Background: Effective physician–patient communication is a core competency in undergraduate medical education, yet students have limited real patient contact and mostly practice with peers or standardized patients (SPs). SPs are effective but resource intensive and may provoke performance anxiety. Generative AI (GenAI)–based virtual patients may offer a scalable, low threshold way to rehearse basic communication skills before high stakes encounters with SPs.

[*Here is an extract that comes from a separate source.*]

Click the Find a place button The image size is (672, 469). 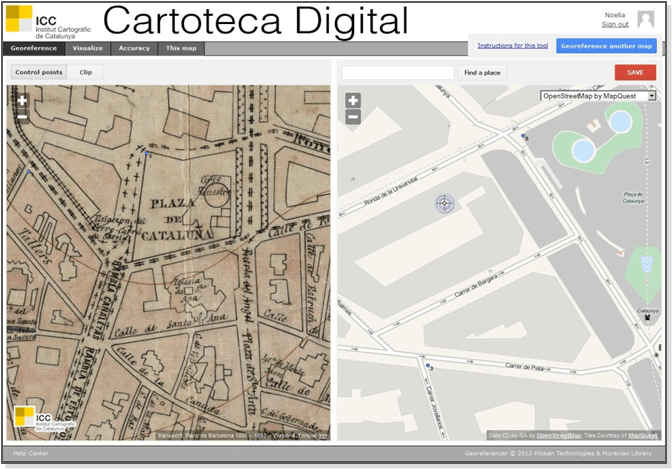coord(482,73)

Intervention: The University of Amsterdam developed “pAItient sim”, a GenAI virtual patient that enables students to practice communication in a text based chat. The system uses GPT 4.1 on a secure institutional platform, constrained by a behavioural prompt and structured case descriptions to ensure medically plausible, role consistent and didactically useful responses. Earlier small scale pilots suggested enthusiasm and perceived usefulness, but learning impact remained unclear.

Methods: We conducted an observational mixed methods study with second year medical students, for whom pAItient sim was offered as optional preparation alongside existing history taking training. We examined: (1) how students communicate with the virtual patient, (2) how realistic and didactically appropriate its behaviour is, and (3) how, how often and why students choose to use or not use the tool. Data sources were anonymized chat transcripts, usage analytics and a post class questionnaire; transcripts were analysed using directed qualitative content analysis.

Results: Of 248 students, 52 used pAItient sim, generating 99 transcripts. Most student questions were biomedical, with relatively few addressing patient perspectives or expressing empathy, matching what students reported they saw as the tool’s main purpose. Non users mainly cited limited time and doubts about the realism and added value of a text based GenAI chatbot.

Conclusion: We offer design implications for GenAI based virtual patients, discuss usage patterns and identify factors that support or hinder student use.